--- Start Working data ---
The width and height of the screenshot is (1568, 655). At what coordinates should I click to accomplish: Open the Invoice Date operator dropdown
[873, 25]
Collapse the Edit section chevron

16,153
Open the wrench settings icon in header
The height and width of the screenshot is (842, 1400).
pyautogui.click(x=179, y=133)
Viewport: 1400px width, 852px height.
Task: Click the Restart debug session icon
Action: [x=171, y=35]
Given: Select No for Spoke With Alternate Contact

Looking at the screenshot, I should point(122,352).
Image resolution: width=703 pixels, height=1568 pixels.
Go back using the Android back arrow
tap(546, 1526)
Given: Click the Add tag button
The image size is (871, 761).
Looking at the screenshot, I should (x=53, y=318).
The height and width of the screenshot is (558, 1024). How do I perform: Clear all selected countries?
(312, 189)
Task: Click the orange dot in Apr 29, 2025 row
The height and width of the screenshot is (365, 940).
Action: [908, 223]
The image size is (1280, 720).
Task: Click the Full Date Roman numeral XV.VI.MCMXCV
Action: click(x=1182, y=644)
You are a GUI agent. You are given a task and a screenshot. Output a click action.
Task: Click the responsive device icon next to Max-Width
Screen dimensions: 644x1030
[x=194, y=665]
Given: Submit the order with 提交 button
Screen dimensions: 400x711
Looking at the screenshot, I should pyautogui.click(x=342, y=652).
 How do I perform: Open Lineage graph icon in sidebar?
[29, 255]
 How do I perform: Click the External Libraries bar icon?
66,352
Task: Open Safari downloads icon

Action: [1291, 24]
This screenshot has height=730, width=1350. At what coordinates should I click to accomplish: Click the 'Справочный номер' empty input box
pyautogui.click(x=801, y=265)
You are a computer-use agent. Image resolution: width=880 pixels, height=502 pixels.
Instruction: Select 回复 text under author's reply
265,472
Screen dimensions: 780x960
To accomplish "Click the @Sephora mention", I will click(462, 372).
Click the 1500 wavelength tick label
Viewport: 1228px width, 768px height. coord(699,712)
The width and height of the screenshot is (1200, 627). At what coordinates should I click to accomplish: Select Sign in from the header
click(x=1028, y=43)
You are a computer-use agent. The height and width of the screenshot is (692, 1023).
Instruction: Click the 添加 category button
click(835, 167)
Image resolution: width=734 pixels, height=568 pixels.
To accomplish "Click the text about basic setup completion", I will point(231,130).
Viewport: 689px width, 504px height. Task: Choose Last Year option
--- End Working data ---
## Task to complete:
Arrange every line of the rows above as a Markdown table with the columns Line and Text, where Line holds a running number. Leave out the blank lines.

## Exercise output:
| Line | Text |
|---|---|
| 1 | The width and height of the screenshot is (1568, 655). At what coordinates should I click to accomplish: Open the Invoice Date operator dropdown |
| 2 | [873, 25] |
| 3 | Collapse the Edit section chevron |
| 4 | 16,153 |
| 5 | Open the wrench settings icon in header |
| 6 | The height and width of the screenshot is (842, 1400). |
| 7 | pyautogui.click(x=179, y=133) |
| 8 | Viewport: 1400px width, 852px height. |
| 9 | Task: Click the Restart debug session icon |
| 10 | Action: [x=171, y=35] |
| 11 | Given: Select No for Spoke With Alternate Contact |
| 12 | Looking at the screenshot, I should point(122,352). |
| 13 | Image resolution: width=703 pixels, height=1568 pixels. |
| 14 | Go back using the Android back arrow |
| 15 | tap(546, 1526) |
| 16 | Given: Click the Add tag button |
| 17 | The image size is (871, 761). |
| 18 | Looking at the screenshot, I should (x=53, y=318). |
| 19 | The height and width of the screenshot is (558, 1024). How do I perform: Clear all selected countries? |
| 20 | (312, 189) |
| 21 | Task: Click the orange dot in Apr 29, 2025 row |
| 22 | The height and width of the screenshot is (365, 940). |
| 23 | Action: [908, 223] |
| 24 | The image size is (1280, 720). |
| 25 | Task: Click the Full Date Roman numeral XV.VI.MCMXCV |
| 26 | Action: click(x=1182, y=644) |
| 27 | You are a GUI agent. You are given a task and a screenshot. Output a click action. |
| 28 | Task: Click the responsive device icon next to Max-Width |
| 29 | Screen dimensions: 644x1030 |
| 30 | [x=194, y=665] |
| 31 | Given: Submit the order with 提交 button |
| 32 | Screen dimensions: 400x711 |
| 33 | Looking at the screenshot, I should pyautogui.click(x=342, y=652). |
| 34 |  How do I perform: Open Lineage graph icon in sidebar? |
| 35 | [29, 255] |
| 36 |  How do I perform: Click the External Libraries bar icon? |
| 37 | 66,352 |
| 38 | Task: Open Safari downloads icon |
| 39 | Action: [1291, 24] |
| 40 | This screenshot has height=730, width=1350. At what coordinates should I click to accomplish: Click the 'Справочный номер' empty input box |
| 41 | pyautogui.click(x=801, y=265) |
| 42 | You are a computer-use agent. Image resolution: width=880 pixels, height=502 pixels. |
| 43 | Instruction: Select 回复 text under author's reply |
| 44 | 265,472 |
| 45 | Screen dimensions: 780x960 |
| 46 | To accomplish "Click the @Sephora mention", I will click(462, 372). |
| 47 | Click the 1500 wavelength tick label |
| 48 | Viewport: 1228px width, 768px height. coord(699,712) |
| 49 | The width and height of the screenshot is (1200, 627). At what coordinates should I click to accomplish: Select Sign in from the header |
| 50 | click(x=1028, y=43) |
| 51 | You are a computer-use agent. The height and width of the screenshot is (692, 1023). |
| 52 | Instruction: Click the 添加 category button |
| 53 | click(835, 167) |
| 54 | Image resolution: width=734 pixels, height=568 pixels. |
| 55 | To accomplish "Click the text about basic setup completion", I will point(231,130). |
| 56 | Viewport: 689px width, 504px height. Task: Choose Last Year option |